*Records provided*.
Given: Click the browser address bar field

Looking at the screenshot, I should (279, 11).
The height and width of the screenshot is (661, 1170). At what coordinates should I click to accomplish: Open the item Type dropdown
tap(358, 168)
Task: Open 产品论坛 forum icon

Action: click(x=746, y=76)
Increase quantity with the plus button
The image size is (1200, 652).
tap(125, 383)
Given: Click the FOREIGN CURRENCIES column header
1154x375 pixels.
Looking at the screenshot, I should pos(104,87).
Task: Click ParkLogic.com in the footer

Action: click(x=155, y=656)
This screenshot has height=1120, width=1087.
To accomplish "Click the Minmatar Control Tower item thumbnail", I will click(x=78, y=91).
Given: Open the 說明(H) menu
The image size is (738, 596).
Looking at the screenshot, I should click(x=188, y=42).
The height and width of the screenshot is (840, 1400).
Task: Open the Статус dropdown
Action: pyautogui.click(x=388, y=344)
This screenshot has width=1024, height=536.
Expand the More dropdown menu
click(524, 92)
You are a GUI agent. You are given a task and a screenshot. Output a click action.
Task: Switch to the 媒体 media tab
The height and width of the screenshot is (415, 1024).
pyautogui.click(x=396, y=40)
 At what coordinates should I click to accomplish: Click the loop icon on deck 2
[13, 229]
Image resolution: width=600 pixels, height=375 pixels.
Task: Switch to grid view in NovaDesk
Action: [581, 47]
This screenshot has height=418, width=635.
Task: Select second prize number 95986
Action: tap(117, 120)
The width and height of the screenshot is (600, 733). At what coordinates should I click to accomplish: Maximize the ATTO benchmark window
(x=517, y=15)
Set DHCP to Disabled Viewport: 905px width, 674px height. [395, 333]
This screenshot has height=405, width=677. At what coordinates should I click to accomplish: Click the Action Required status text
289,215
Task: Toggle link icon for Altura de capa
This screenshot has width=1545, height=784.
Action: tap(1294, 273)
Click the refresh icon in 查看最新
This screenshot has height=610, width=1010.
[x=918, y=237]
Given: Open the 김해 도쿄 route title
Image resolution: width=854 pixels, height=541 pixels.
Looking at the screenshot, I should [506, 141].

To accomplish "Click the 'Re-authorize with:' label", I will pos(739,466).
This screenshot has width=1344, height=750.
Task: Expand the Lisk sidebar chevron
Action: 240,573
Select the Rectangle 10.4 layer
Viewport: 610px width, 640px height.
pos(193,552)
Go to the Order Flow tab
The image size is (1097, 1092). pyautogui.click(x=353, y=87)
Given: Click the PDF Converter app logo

*Aim of the task*. Output the lines above exactly, but only those between the line holding "The height and width of the screenshot is (661, 1170)." and the line holding "You are a GUI", inclusive.

*Written solution*.
The height and width of the screenshot is (661, 1170). At what coordinates should I click to accomplish: Open the item Type dropdown
tap(358, 168)
Task: Open 产品论坛 forum icon

Action: click(x=746, y=76)
Increase quantity with the plus button
The image size is (1200, 652).
tap(125, 383)
Given: Click the FOREIGN CURRENCIES column header
1154x375 pixels.
Looking at the screenshot, I should pos(104,87).
Task: Click ParkLogic.com in the footer

Action: click(x=155, y=656)
This screenshot has height=1120, width=1087.
To accomplish "Click the Minmatar Control Tower item thumbnail", I will click(x=78, y=91).
Given: Open the 說明(H) menu
The image size is (738, 596).
Looking at the screenshot, I should click(x=188, y=42).
The height and width of the screenshot is (840, 1400).
Task: Open the Статус dropdown
Action: pyautogui.click(x=388, y=344)
This screenshot has width=1024, height=536.
Expand the More dropdown menu
click(524, 92)
You are a GUI agent. You are given a task and a screenshot. Output a click action.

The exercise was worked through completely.